From the DeCesaris Cancer Institute, Anne Arundel Medical Center, Annapolis, MD.
Abstract
- Objective: To describe the development and outcomes of a centralized evaluation service for patients with abnormalities on thoracic imaging to allow prompt and standardized review by an experienced multidisciplinary team.
- Methods: Patients with abnormal thoracic imaging studies, whether symptom-related or incidental, were referred to a specialized multidisciplinary team by radiologists, primary care physicians, or other providers. Recommendations for immediate or delayed follow-up were made based on professional society guidelines and patient characteristics. Follow-up was maintained within the program with close communication with primary care physicians.
- Results: 238 patients were referred over a 27-month period, 227 with abnormal findings on chest imaging. 171 patients (75%) accepted participation in the program.
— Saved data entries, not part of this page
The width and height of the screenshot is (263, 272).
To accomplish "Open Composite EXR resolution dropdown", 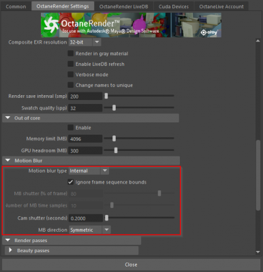I will click(x=84, y=42).
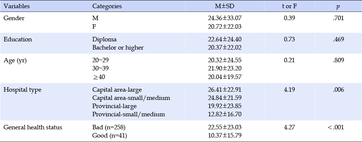The height and width of the screenshot is (142, 362).
Task: Select the M±SD column header
Action: tap(225, 6)
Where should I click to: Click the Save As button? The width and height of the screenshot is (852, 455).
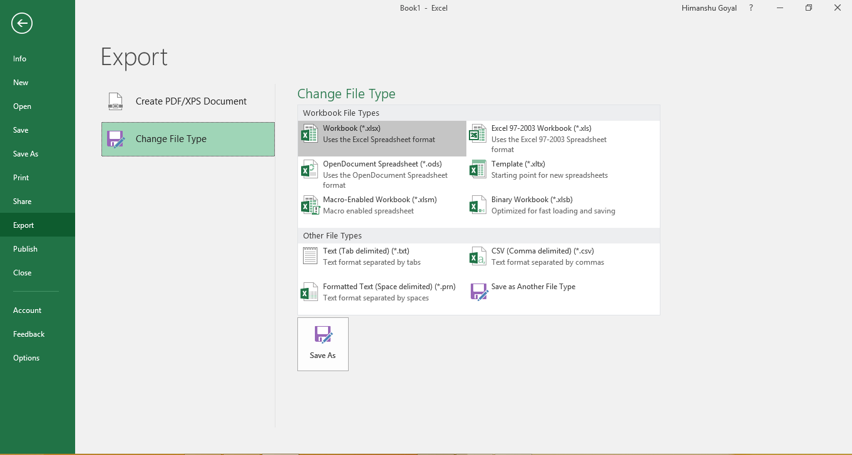pyautogui.click(x=322, y=343)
Radiologists were the most frequent referrers. Pulmonary symptoms were present in 74% of cases but were often unrelated to the findings. Patients and primary care physicians were contacted within a median of 2 days after imaging. Lung cancer was eventually diagnosed in 72 patients (32%), 51% with stage IA-IIB, at a median time of 16 days from first imaging. Physician satisfaction with the program was high.
- Conclusion: The program provided rapid and evidence-based evaluation and management of patients with thoracic imaging abnormalities, resulting in short time to diagnosis and high referring physician satisfaction.
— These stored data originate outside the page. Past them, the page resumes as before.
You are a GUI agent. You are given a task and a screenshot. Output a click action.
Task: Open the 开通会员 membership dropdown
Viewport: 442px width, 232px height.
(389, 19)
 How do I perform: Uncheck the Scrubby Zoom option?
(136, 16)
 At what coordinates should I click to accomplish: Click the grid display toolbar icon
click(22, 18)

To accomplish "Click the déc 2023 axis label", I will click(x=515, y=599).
Nonspecific abnormalities after chest imaging are a clinical dilemma for physicians and a source of anxiety for patients concerned about the possibility of malignancy. The range of abnormal findings most often involve the parenchyma but also can include nodal tissue, mediastinum, and the bony thorax. Often these findings are incidental to the symptoms that prompted the evaluation. For example, one study of over 12,000 abdominal computed tomography (CT) scans detected pulmonary nodules in 3% [1], and a study of 586 CT angiograms ordered in an emergency room found nodules in 13% and new adenopathy in 9% [2]. Furthermore, CT imaging in various lung cancer screening trials demonstrate that the prevalence of 1 or more pulmonary nodules is 8% to 51%, but the risk of malignancy is much less: 1.1% to 12% [3]. Indeed, it is estimated that due to a high prevalence of imaging, over 150,000 Americans are diagnosed with solitary pulmonary nodules (SPN) annually [2]. Although nodule characteristics such as size, shape, and stability over time can predict the likelihood of malignancy, the risk that any of these imaging abnormalities are related to a malignancy depends upon characteristics of both the lesion and the patient.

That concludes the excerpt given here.